The states of Utah and Pennsylvania are considering legislation that would ban abortions solely due to a prenatal Down syndrome diagnosis, in an effort to protect babies with disabilities from discrimination.
In Pennsylvania, it is currently legal for a pregnant woman to obtain an abortion until 24 weeks gestation, unless the decision for an abortion is based solely on the baby’s gender.
House Bill 2050 and Senate Bill 1050, which are being introduced in the Pennsylvania General Assembly, aim to make Down syndrome selective abortions illegal in the state.
“Sadly, many physicians and counselors still push families touched by Down syndrome toward abortion instead of giving their children a chance at a happy life,” said Sen. Scott Martin (R-Lancaster), the bill’s sponsor.
“Many Pennsylvanians know someone whose life has been touched by Down syndrome.

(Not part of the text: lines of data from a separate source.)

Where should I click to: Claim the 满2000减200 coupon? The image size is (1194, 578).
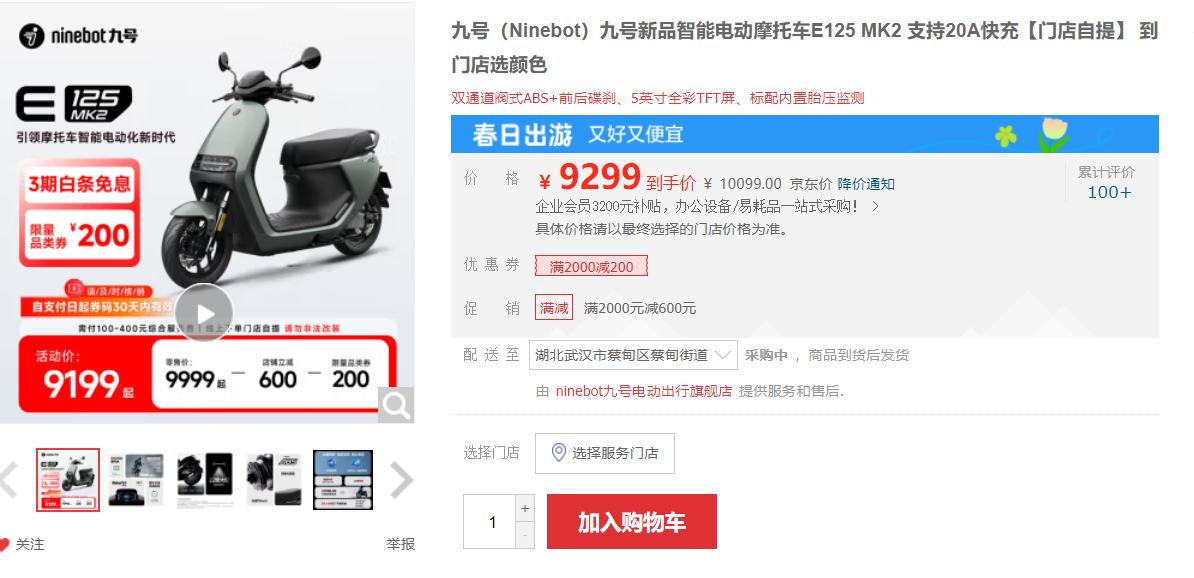[591, 267]
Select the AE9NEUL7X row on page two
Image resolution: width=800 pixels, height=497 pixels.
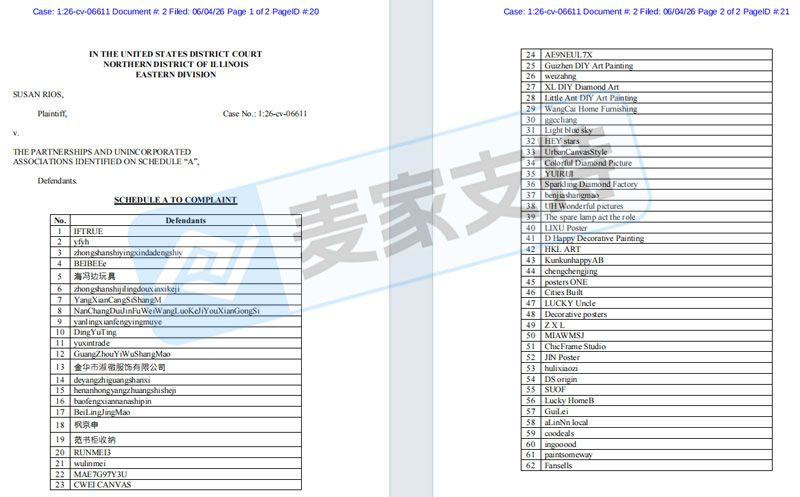(646, 55)
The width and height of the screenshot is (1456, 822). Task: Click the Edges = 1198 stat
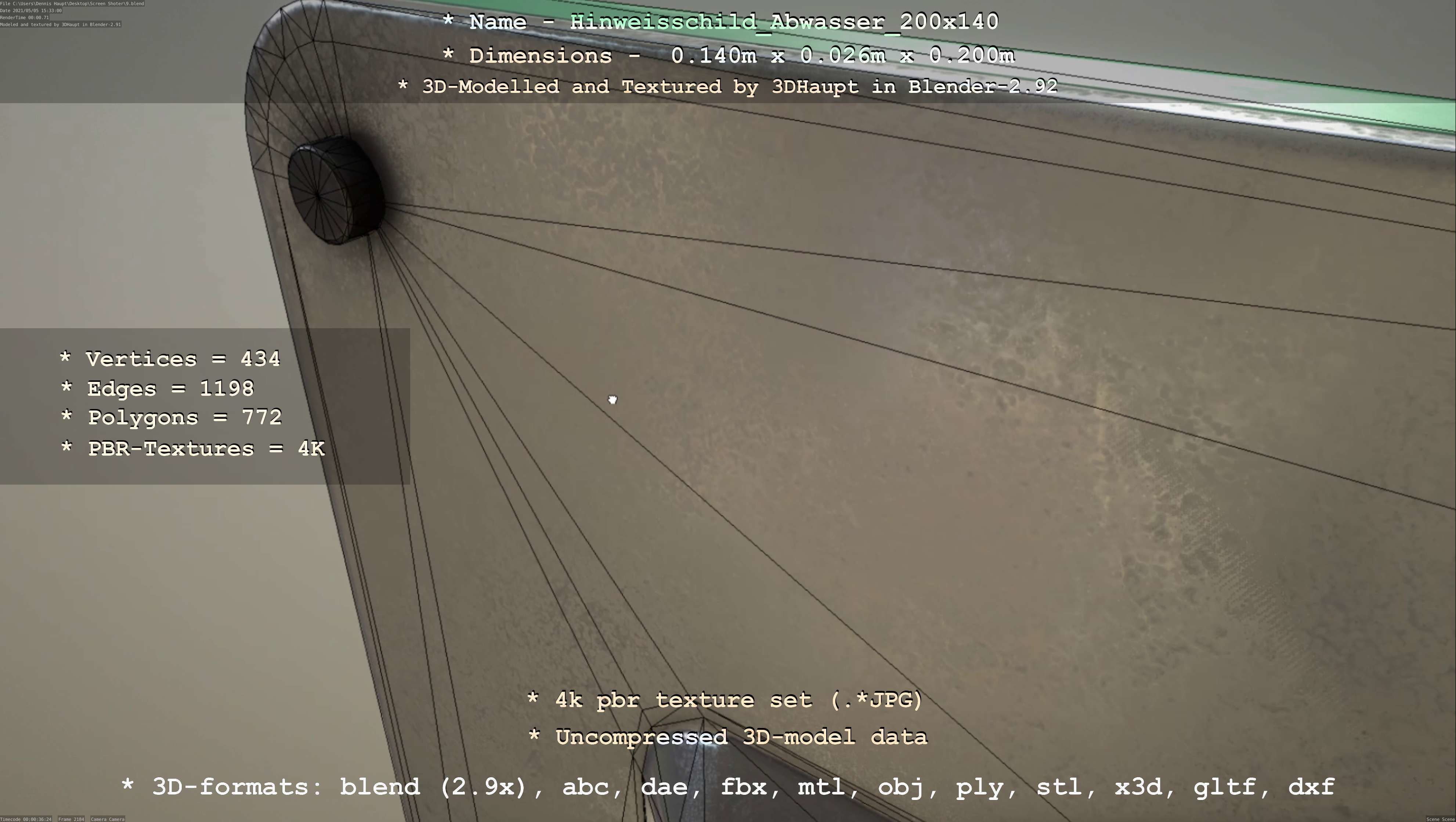pos(157,389)
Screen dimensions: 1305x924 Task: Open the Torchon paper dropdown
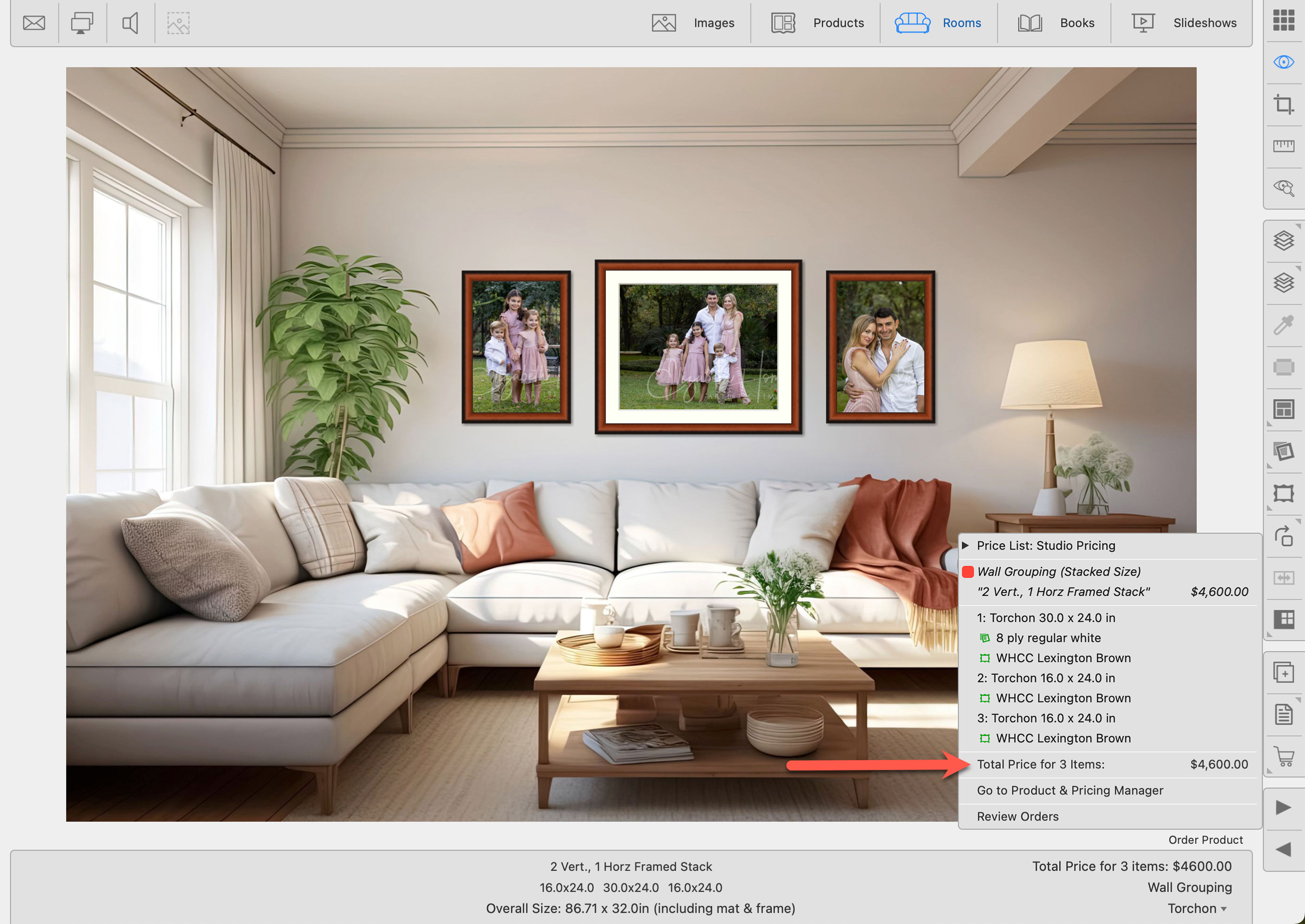click(1197, 908)
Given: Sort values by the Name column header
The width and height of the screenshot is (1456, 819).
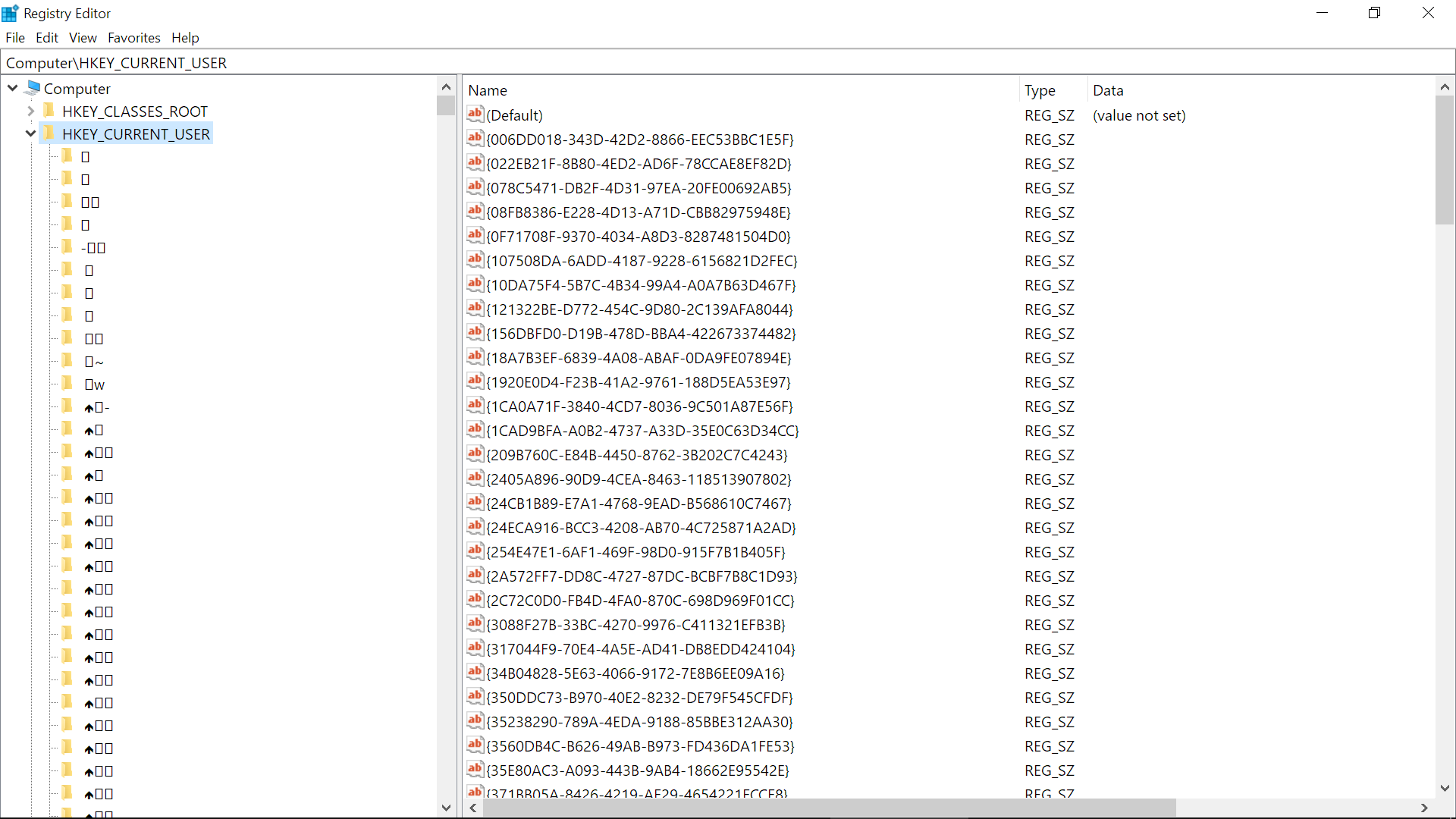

Despite the challenges that this condition creates, individuals with Down syndrome undoubtedly can lead full, productive, joyous lives if they are given the chance to do so,” Martin continued, according to local news reports.
The Pennsylvania Family Council & Family Institute applauded the measure, saying that
rn“Pennsylvania should be a place where every individual — including those with Down syndrome — is protected, respected and valued.”
The Pennsylvania Catholic Conference also voiced support for the proposal and drew attention to a special event at the state Capitol on March 12 that will advocate for the passage of the abortion ban bills.
In Utah, a similar measure was passed by the state’s House earlier in the week. The bill was introduced by Karianne Lisonbee (R-Clearfield).
The Utah bill was approved by a Senate committee last week, and awaits its final approval on the Senate floor.
Other states with Down syndrome-selective abortion bans include North Dakota, Ohio, Indiana and Louisiana. In much of the U.S., abortion rates for babies who have been diagnosed with Down syndrome are high.
“Many of our local communities are home to individuals with Down syndrome, and each and every day, they prove the people with the condition can live happy, healthy and productive lives,” said Martin.
“My bill is designed to protect their most basic right — to exist. It aims to prevent an entire class of people from being erased on the sole basis of disability.”